Stage 5 of 7 · 🔴 Critical

Storage & drive health

A dying drive corrupts your data without warning. CrystalDiskInfo reads the drive's own self-diagnostics (S.M.A.R.T.) in seconds, so you know exactly how much life is left — and whether it's the SSD the listing promised.

⏱️ Whole stage ≈ 9 min (first time)

🛠️ Technical checks

  • CrystalDiskInfo (open + read) ~3 min
  • Drive type / size command ~2 min
  • chkdsk read-only scan ~3 min

👁️ General checks

  • Free space glance (This PC) ~1 min
1

Run CrystalDiskInfo Critical

The fastest, clearest drive-health read

Run CrystalDiskInfo from your USB stick (a portable build needs no install).
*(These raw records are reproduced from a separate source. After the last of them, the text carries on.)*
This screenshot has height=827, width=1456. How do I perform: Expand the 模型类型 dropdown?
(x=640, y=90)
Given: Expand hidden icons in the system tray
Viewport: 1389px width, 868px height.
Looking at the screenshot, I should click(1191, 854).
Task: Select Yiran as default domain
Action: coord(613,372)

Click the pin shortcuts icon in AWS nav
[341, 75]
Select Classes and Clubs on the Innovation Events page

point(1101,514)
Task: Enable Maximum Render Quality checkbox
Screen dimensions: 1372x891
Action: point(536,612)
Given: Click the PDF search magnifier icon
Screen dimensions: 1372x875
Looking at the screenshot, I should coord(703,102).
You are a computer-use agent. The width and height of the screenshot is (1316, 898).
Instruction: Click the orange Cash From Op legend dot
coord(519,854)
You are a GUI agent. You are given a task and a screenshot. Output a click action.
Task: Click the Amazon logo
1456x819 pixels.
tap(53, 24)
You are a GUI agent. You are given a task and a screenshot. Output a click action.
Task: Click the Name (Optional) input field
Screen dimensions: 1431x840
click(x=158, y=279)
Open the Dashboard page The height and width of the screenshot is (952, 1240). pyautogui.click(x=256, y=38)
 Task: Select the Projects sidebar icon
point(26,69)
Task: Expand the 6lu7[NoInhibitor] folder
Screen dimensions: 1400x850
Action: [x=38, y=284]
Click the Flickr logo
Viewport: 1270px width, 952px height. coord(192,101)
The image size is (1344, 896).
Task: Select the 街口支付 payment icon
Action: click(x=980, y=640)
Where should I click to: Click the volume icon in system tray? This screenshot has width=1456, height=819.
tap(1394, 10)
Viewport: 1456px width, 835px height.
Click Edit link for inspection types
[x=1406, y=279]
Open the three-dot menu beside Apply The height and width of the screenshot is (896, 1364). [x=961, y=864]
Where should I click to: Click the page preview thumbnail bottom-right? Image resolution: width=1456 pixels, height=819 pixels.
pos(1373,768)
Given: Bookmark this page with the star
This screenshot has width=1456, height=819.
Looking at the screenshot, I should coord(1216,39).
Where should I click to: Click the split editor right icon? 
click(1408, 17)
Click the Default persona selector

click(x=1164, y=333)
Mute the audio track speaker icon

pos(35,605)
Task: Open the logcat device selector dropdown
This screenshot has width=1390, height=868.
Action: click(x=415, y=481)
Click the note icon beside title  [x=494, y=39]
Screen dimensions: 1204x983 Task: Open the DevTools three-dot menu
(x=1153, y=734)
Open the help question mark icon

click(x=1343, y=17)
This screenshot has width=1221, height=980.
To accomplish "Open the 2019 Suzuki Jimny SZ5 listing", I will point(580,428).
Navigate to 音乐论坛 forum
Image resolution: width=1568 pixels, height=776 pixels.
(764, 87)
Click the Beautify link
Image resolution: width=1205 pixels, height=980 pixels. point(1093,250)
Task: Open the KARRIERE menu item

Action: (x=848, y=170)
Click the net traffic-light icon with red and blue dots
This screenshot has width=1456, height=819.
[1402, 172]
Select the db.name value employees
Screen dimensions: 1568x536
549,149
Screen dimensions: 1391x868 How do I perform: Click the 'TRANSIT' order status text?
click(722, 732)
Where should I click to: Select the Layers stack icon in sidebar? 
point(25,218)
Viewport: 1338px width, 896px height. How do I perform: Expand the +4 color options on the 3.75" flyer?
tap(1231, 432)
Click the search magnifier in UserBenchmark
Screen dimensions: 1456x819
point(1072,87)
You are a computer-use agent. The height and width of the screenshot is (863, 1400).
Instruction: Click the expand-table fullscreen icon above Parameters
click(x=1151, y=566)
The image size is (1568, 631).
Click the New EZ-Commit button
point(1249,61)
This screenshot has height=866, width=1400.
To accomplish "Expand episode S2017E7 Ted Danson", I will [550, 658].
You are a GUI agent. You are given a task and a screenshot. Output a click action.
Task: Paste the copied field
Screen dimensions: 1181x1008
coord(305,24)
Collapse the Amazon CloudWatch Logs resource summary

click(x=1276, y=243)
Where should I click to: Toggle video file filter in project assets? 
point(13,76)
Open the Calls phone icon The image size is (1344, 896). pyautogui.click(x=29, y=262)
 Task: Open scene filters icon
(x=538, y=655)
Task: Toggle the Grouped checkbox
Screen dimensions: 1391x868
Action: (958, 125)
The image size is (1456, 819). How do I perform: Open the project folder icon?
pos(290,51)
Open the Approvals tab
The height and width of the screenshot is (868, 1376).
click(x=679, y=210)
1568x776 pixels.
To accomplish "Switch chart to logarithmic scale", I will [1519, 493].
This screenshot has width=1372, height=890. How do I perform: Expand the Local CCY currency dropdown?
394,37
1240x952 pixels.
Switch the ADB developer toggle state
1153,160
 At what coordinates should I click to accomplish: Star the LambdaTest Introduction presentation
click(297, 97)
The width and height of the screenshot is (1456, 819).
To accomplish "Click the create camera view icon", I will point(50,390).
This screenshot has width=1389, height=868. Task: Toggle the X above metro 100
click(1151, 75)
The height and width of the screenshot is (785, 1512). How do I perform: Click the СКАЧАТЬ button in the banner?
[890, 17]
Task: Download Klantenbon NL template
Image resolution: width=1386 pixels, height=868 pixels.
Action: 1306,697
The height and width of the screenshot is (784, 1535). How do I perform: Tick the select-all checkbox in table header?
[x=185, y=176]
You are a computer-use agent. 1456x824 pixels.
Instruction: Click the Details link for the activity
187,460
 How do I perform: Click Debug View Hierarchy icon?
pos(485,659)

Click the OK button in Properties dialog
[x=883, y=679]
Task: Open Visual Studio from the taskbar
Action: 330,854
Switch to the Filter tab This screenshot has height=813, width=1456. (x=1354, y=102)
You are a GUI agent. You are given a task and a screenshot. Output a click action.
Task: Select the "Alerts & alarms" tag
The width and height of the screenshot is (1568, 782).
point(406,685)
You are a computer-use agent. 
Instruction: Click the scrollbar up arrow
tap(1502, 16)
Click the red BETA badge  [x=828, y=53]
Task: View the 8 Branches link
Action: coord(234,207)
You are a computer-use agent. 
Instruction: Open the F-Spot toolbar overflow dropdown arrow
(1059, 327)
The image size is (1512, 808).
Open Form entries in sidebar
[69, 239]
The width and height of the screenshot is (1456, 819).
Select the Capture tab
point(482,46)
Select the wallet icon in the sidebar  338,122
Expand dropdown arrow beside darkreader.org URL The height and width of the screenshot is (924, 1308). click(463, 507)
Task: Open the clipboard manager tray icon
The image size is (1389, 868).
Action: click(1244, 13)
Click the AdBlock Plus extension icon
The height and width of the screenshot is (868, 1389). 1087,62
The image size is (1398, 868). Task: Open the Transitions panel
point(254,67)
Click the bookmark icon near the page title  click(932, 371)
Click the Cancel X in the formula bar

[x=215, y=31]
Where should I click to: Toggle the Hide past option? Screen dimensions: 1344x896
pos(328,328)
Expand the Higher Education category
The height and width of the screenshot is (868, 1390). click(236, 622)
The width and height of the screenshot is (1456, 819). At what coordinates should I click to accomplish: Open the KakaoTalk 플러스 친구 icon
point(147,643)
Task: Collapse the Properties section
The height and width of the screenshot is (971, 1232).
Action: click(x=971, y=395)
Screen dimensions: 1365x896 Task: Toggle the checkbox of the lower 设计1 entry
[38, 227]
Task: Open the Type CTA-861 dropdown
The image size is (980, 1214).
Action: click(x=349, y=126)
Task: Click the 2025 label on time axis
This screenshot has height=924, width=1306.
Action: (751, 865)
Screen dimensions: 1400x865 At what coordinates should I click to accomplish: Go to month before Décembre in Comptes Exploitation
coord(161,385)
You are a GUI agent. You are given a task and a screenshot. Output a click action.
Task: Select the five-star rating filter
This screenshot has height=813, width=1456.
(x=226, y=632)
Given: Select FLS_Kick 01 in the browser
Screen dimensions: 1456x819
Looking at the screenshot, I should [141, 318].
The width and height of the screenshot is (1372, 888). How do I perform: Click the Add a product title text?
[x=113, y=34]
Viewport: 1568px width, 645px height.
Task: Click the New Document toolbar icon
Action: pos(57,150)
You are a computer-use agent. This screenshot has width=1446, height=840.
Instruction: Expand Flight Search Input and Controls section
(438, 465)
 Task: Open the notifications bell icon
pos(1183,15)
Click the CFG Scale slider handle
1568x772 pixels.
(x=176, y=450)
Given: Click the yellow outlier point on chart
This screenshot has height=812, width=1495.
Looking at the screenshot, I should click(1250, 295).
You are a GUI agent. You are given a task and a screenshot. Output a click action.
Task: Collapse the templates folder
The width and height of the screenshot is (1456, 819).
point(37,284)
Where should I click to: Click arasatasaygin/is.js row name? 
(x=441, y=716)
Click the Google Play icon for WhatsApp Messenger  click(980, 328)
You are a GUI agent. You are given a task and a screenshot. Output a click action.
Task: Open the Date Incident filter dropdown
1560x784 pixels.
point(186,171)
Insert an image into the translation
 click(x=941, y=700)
Get it from crystalmark.info. It opens straight onto the drive's health.

⚠️

The official installer offers optional extras during setup — untick any bundled offers, or use the portable .zip version to avoid them entirely.

2

Read Health Status & key attributes Critical

One word at the top tells you most of it

The big Health Status box (top-left) is colour-coded:

StatusMeaningVerdict
Good (blue/green)Drive reports healthyProceed
Caution (yellow)One or more attributes degradedRisky — discount or pass
Bad (red)Drive is failingWalk away

Then check these specific values:

  • Health % (SSDs): remaining life. 90%+ is excellent, below ~80% means it's been worked hard.
  • Power On Hours: total runtime. Helps gauge real age vs. the "barely used" claim — 20,000+ hours is a heavily used drive.
  • Power On Count: how many times it's been switched on.
  • Reallocated Sectors / Pending Sectors: should be 0. Any non-zero (especially yellow) = early failure.
  • Temperature: should be sensible (roughly 25–50 °C idle).
Good status, high health %, zero reallocated sectors, reasonable power-on hours.
Caution/Bad, reallocated or pending sectors above 0, or health % already low.
💰

Negotiation lever: high power-on hours or a low SSD health % rarely stop a sale on their own, but they're solid grounds to negotiate — they prove real age and wear no matter how clean the laptop looks. Note the figures and factor a possible new SSD into your offer.

3

Confirm drive type, size & free space Important

Make sure the listing was honest

CrystalDiskInfo names the exact model and interface (NVMe / SATA SSD / HDD). Cross-check the capacity in Command Prompt:

Command Prompt
> wmic diskdrive get model,size,mediaType

On newer Windows where wmic is removed, use PowerShell instead:

PowerShell
> Get-PhysicalDisk | Select FriendlyName, MediaType,
  @{n='SizeGB';e={[math]::round($_.Size/1GB)}}, HealthStatus
  • Confirm it's an SSD if you were promised one (HDDs are far slower — and a common bait-and-switch).
  • Confirm the capacity matches the listing.
  • Open This PC to see free space and that the drive isn't almost full of someone else's data.
4

Optional: built-in error scan Nice to have

Quick file-system sanity check

For a quick read-only scan of the system drive (a full /f repair takes long and may need a reboot, so skip that during a sale):

Command Prompt (Admin)
> chkdsk C:

It reports bad sectors and file-system errors without changing anything. You can also open Optimize Drives (Start → "Defragment") to see drive type and last-optimised status.

💡

Storage is one of the cheapest, easiest parts to upgrade later — so a small or slow drive on an otherwise great laptop is a fair haggling point, not a deal-breaker.